I think I will enjoy this little ride.
I wonder if he'll be like the Connecticut Yankee, and uses science to make himself omnipowerful.
At least they know the score. I'll laugh if Luna randomly belts out a "Get wrecked scrub!" if they ever get into a mob fight. Father seems appropriately sketchy so good job there. Just needs a carriage and candy to go along with his dark cloak.
10231293
This seems to be shaping up a bit like Robert Asprin's Myth Adventures. As it was revealed some time into the first book: "Demon" was slang for "dimensional traveler" .
Me: "Okay, you who suggested the democratic republic, I've got a few things to say about that. First: government salaries. Whatever you decide on, absolutely DO NOT, under any circumstances, allow them to set their own pay! If your legislative branch puts forward a law to give themselves a pay raise, make sure it can ONLY be approved by popular vote of the people. Moreover, make sure the voters also have the option of keeping their pay unchanged as well as an option for cutting their pay by the same amount they're asking for--trust me, you'll be thanking me a couple hundred years down the road for that.
"Second: term limits. It's up to you whether to allow your supreme judicial body to have lifetime appointments or not, but absolutely, you'll want to set conditions on who can be elected to the head of the executive branch as well as members of the legislative branch and limit how long they can be in office--and how many offices they can hold over their careers. Make sure they're all natural born citizens, be of a respectable age for their office, and if they are currently serving in one position, they have to resign from office BEFORE running in the election for another office, whether changing which level of the legislature they want to be in or swapping between the legislature and executive branches--trust me, you'll be thanking me for that even sooner.

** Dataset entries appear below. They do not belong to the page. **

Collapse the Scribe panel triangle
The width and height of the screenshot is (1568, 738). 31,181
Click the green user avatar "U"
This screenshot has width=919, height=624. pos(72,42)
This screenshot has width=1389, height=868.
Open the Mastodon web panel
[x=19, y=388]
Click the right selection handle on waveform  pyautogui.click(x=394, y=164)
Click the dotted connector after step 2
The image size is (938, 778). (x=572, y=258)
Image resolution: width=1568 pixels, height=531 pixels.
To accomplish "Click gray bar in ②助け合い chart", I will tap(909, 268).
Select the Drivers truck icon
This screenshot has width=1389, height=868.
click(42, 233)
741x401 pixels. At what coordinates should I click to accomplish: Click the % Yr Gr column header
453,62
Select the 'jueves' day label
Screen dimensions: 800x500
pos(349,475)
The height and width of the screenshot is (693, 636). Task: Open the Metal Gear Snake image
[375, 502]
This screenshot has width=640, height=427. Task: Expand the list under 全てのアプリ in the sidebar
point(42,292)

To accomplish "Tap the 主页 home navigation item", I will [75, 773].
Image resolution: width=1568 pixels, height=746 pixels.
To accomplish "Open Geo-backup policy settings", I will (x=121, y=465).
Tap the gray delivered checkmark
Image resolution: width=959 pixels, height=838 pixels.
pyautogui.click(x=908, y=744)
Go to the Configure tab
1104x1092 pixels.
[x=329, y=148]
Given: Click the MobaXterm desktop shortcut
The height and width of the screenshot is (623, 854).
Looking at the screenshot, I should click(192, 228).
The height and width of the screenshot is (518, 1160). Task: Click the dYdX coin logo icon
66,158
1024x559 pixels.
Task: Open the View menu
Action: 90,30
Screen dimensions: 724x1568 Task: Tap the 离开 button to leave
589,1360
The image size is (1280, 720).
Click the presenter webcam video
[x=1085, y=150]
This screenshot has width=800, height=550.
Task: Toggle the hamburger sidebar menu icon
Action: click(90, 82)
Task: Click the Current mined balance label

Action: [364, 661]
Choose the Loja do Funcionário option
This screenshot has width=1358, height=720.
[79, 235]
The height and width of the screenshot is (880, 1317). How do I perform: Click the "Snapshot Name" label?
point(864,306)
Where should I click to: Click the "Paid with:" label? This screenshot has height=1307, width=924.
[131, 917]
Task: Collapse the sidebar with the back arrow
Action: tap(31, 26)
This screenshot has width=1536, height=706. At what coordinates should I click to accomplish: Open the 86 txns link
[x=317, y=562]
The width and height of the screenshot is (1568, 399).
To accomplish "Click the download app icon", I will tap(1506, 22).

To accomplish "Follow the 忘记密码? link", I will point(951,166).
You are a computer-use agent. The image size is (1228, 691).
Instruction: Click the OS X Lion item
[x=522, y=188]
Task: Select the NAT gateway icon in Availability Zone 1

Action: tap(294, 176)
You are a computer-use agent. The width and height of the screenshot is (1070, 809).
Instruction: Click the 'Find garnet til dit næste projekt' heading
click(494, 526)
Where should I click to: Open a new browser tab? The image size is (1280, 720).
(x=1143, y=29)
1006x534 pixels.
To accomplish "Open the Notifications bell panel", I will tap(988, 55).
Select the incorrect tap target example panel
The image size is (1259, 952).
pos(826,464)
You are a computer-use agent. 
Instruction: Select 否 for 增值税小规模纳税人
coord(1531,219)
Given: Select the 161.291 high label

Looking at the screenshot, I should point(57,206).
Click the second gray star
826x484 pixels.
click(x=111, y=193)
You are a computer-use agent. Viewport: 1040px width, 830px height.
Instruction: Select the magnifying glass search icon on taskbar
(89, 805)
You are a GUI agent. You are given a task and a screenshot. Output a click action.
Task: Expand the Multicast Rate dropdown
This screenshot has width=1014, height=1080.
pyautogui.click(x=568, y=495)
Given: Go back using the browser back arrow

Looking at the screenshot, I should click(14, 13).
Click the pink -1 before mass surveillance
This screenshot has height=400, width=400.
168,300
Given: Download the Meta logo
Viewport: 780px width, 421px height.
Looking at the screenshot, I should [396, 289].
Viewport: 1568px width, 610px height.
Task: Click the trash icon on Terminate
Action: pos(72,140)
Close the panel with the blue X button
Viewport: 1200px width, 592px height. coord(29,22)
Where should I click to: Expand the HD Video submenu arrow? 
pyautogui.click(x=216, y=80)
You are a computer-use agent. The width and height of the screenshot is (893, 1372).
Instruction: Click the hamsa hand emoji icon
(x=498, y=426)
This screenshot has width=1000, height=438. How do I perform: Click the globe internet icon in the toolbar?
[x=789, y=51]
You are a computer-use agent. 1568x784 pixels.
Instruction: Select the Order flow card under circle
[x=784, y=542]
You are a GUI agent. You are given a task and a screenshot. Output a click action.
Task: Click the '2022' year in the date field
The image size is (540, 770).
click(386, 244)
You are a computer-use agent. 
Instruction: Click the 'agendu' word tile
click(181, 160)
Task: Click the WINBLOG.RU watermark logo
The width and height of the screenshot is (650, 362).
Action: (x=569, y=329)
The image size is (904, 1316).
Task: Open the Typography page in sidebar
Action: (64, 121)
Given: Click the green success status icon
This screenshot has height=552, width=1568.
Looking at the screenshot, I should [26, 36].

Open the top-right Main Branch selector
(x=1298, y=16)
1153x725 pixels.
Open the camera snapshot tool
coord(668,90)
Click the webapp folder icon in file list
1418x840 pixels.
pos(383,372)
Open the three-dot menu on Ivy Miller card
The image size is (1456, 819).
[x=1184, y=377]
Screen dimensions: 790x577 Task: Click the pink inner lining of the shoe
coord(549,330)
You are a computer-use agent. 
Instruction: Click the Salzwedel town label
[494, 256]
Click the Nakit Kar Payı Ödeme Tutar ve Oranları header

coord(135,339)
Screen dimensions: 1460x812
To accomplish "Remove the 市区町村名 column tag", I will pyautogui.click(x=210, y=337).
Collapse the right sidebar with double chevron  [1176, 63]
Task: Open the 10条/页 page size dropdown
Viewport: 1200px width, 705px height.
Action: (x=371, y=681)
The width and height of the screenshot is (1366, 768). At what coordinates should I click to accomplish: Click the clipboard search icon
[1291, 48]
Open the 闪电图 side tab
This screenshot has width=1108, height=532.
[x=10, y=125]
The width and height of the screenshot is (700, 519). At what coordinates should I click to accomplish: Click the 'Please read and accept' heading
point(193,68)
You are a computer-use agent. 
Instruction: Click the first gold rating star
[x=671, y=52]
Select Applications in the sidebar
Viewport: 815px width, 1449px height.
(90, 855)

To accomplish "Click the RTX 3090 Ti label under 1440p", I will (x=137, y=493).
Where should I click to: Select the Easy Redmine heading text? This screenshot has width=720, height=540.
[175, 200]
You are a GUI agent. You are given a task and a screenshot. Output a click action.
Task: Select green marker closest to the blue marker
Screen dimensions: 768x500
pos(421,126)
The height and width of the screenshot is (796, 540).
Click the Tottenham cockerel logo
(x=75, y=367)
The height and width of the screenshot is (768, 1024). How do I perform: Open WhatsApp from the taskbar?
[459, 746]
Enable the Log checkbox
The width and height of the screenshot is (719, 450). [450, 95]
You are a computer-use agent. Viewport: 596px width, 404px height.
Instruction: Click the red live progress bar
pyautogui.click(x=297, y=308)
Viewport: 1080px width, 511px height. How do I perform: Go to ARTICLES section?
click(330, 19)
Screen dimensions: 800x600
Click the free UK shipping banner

"Third, your language is going to drift over time, so make sure that your idiot progeny understands just that terms like 'high crimes' mean the exact same thing as 'felonies' and 'minor crimes' mean the same thing as 'misdemeanors'. Periodically go through and update your constitution every so often with the modern language that evolves so that your people clearly understand what it says! That's another one you'll be thanking me for well into the future.
"Now.... Who was the anarchy guy, again? "
*the pony in question raises his hoof*
"Good. Thank you. Somebody, please kill him. NOW!! "
"Okay, as for the other forms of government, that's all negotiable. Have a nice day."